Frustrated? Who, me?

5
by Perfundle :: Thu, 01/14/2016 - 8:01pm

Presumably he gambled that Bennett would try an outside rush, whereupon he would be in position to block him. You only have to look at the previous play to see how it works when it's successful, as Kalil easily handles Irvin.

8
by Will Allen :: Thu, 01/14/2016 - 8:15pm

It seems to have taken ol' Matthew some time to sense that he gambled wrong. Yeah, I know, the guy he's trying to block is extremely good, but fer' the luv of Forrest Gregg, I've grown tired of watching this stuff.

6
by Dan :: Thu, 01/14/2016 - 8:07pm

I'd guess that he was trying to seal the edge. In the first gif the DE goes inside and Kalil successfully seals him, although other defenders are able to get outside over the top. On the play where Bennett misses the tackle, the left guard made it out to the LB, so if Kalil was able to block Bennett and keep him inside it looks like Peterson would've been able to take it outside.

If Bennett had made an outside move, then Kalil probably would've tried to keep him wide like he did to the DE in the second gif.

9
by wtmackey :: Thu, 01/14/2016 - 8:55pm

That's the funniest thing I've read in a while.

15
by scraps :: Fri, 01/15/2016 - 8:32am

You should watch Pete Carroll presser on Wednesday (on Seahawks.com). He's always interesting, but this week he's fascinating. Among the things he talks about on the Vikings game was the discipline on virtually every play where they were attacking Peterson, and how good Sherman was in defending the run.

17
by robbbbbb :: Fri, 01/15/2016 - 12:12pm

One of the things that makes Sherman great is that in addition to being a terrific cover corner, he's also effective in run support. All of the Seahawks defensive backs are. They're very well-coached, and they play within the scheme.

When this team stays disciplined, they blow up other teams' run games.

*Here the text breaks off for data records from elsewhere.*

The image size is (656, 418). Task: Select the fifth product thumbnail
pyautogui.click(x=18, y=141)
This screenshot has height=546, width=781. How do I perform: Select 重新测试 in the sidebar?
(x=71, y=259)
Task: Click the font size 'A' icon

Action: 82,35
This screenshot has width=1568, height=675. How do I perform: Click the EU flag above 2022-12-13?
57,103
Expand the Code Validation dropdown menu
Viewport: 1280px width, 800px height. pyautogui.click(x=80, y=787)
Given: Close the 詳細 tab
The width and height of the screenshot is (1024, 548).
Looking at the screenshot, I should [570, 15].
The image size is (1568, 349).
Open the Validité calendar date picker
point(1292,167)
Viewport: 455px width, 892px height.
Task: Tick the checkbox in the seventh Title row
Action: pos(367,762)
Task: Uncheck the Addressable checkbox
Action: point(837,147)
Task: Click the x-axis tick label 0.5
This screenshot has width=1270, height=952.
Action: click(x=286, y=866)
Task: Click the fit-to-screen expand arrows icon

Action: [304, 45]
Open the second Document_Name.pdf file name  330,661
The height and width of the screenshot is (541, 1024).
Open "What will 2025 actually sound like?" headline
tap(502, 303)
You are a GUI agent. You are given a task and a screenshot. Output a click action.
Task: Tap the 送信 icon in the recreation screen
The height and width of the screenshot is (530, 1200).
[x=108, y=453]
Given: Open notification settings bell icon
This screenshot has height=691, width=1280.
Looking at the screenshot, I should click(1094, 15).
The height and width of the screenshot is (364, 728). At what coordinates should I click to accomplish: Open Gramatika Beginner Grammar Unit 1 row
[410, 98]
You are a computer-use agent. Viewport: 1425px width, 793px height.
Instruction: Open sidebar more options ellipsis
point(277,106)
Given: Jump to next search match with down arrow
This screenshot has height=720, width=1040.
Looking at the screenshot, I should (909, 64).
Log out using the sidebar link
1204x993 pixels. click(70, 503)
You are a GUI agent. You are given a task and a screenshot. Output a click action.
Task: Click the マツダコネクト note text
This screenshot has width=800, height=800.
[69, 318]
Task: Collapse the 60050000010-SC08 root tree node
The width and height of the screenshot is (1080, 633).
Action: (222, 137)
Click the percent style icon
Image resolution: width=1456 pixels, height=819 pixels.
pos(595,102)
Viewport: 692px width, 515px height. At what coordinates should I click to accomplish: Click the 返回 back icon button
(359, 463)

I worry about this for Sunday's game against the Panthers. The Panthers have the most interesting and diverse run game in the NFL. That's the kind of thing that can give a good defensive team fits. I hope their film study is picking up the cues they need and they stay disciplined on Sunday.

Plus sound tackling.

18
by duh :: Fri, 01/15/2016 - 2:01pm

I'm really looking forward to that particular match-up of the Panthers run game vs the Seahawks D. As a non-aligned fan it should be a lot of fun / fascinating to watch.

19
by Pen :: Fri, 01/15/2016 - 11:36pm

If you listen to Tom Cable, he feels that the offensive linemen coming out of college are worse. They are ill prepared for the NFL game because the college spread offense.